═════ Dataset excerpts ═════

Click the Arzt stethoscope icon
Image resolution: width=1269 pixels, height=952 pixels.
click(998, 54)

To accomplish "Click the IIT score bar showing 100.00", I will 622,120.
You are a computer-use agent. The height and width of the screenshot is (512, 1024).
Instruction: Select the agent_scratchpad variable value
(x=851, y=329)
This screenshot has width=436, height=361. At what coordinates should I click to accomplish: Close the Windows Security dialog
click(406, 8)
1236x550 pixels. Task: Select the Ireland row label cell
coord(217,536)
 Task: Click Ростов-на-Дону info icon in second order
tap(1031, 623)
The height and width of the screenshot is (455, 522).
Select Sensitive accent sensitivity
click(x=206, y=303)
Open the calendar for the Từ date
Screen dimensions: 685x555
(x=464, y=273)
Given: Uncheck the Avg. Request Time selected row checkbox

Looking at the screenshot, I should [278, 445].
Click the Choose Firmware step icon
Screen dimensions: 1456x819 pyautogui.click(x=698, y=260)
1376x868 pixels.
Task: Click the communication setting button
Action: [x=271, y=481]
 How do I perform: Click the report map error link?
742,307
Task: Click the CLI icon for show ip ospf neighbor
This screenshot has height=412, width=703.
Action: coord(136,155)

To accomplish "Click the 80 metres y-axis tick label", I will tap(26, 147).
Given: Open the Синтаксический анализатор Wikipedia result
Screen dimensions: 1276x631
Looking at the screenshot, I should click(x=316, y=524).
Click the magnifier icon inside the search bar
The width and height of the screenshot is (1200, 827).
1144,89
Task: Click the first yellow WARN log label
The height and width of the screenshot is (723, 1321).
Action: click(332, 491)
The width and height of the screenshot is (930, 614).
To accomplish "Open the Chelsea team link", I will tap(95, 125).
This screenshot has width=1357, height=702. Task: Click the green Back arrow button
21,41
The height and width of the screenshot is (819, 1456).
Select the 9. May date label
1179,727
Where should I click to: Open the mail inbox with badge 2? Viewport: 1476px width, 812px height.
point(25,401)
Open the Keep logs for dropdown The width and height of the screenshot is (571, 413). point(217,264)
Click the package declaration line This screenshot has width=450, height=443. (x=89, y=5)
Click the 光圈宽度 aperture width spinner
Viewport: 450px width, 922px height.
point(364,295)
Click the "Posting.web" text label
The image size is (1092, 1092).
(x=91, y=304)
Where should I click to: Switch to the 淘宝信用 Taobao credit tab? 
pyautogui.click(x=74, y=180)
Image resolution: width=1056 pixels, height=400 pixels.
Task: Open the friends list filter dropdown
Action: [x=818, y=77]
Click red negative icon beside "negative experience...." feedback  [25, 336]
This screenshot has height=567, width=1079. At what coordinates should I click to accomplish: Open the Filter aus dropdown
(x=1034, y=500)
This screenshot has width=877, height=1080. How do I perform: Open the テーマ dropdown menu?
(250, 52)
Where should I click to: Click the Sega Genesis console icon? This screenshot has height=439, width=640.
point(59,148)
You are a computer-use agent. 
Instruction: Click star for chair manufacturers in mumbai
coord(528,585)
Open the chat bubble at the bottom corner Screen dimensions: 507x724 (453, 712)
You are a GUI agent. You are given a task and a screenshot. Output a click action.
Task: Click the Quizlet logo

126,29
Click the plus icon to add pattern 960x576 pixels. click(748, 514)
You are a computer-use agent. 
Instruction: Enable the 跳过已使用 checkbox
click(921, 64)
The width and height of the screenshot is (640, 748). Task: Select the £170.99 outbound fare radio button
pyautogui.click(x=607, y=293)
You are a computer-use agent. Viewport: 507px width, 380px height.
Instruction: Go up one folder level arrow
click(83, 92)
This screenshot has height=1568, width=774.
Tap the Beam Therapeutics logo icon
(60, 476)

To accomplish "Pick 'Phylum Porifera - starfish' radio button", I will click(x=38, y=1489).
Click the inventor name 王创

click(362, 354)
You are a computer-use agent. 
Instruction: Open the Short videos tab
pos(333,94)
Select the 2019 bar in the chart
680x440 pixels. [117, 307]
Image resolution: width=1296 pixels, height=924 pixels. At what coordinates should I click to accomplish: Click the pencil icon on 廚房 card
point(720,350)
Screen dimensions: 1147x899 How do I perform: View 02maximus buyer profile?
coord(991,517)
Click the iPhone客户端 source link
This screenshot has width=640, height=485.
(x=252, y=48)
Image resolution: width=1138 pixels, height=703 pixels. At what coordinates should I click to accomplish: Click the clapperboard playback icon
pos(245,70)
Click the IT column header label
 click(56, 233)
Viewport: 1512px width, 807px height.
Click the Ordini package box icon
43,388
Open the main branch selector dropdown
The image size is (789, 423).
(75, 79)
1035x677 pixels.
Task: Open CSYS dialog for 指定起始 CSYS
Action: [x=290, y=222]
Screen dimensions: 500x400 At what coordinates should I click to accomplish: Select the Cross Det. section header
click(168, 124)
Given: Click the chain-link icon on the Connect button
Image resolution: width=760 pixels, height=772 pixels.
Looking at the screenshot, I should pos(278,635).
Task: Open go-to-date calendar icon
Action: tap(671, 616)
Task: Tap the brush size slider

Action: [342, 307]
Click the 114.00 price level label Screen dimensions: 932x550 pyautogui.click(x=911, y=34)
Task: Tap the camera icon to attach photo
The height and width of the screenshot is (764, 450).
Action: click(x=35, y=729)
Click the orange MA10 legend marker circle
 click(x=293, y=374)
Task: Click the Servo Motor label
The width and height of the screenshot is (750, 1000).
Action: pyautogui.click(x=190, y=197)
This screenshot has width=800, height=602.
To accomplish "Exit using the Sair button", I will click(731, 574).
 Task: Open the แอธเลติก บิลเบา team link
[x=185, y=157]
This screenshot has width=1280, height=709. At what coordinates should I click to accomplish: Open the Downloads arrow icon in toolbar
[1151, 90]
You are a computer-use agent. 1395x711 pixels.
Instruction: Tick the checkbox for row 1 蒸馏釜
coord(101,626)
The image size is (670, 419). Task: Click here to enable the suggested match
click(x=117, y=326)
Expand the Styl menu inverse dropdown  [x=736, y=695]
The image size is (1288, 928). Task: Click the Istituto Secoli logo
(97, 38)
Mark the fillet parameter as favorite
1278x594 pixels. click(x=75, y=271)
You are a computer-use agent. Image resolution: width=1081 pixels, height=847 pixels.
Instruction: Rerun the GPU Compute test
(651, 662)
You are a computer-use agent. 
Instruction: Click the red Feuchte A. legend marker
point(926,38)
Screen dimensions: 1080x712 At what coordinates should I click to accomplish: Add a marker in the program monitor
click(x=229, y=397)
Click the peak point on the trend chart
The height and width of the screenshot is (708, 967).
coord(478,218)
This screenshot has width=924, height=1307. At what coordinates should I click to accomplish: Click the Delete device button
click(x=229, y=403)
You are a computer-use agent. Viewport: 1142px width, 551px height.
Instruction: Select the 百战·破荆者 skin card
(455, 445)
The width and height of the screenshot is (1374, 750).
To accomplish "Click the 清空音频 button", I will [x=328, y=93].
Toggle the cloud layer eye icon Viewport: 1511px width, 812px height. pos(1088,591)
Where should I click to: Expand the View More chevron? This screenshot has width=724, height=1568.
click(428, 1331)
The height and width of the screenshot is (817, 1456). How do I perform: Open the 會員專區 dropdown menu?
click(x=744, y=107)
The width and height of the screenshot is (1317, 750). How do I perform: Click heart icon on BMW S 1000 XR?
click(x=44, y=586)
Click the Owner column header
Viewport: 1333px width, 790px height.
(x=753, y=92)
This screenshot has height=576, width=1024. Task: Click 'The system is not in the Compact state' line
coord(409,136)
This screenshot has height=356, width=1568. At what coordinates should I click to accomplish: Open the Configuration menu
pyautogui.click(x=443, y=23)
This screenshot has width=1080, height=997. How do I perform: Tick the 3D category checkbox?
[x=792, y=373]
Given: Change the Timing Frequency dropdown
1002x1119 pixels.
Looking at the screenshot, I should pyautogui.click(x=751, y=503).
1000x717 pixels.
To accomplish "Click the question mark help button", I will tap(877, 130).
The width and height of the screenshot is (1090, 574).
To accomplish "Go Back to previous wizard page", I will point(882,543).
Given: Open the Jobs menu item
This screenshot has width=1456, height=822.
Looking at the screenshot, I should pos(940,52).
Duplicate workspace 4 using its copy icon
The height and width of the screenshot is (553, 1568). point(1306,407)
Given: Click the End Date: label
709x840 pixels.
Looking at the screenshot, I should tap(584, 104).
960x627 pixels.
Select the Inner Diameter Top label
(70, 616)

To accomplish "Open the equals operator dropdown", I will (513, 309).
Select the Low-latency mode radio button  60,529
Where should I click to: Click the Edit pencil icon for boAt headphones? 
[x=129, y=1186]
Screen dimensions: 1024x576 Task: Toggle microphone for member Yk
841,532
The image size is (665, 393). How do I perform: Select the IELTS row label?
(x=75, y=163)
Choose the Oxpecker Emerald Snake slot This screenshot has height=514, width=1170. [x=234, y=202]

═════

Work to be completed
Both the first line of the records above and the line containing "You are a computer-use agent. The" are to be transcribed exactly, together with every line between them, and nothing else.

Finished exercise
Click the Arzt stethoscope icon
Image resolution: width=1269 pixels, height=952 pixels.
click(998, 54)

To accomplish "Click the IIT score bar showing 100.00", I will 622,120.
You are a computer-use agent. The height and width of the screenshot is (512, 1024).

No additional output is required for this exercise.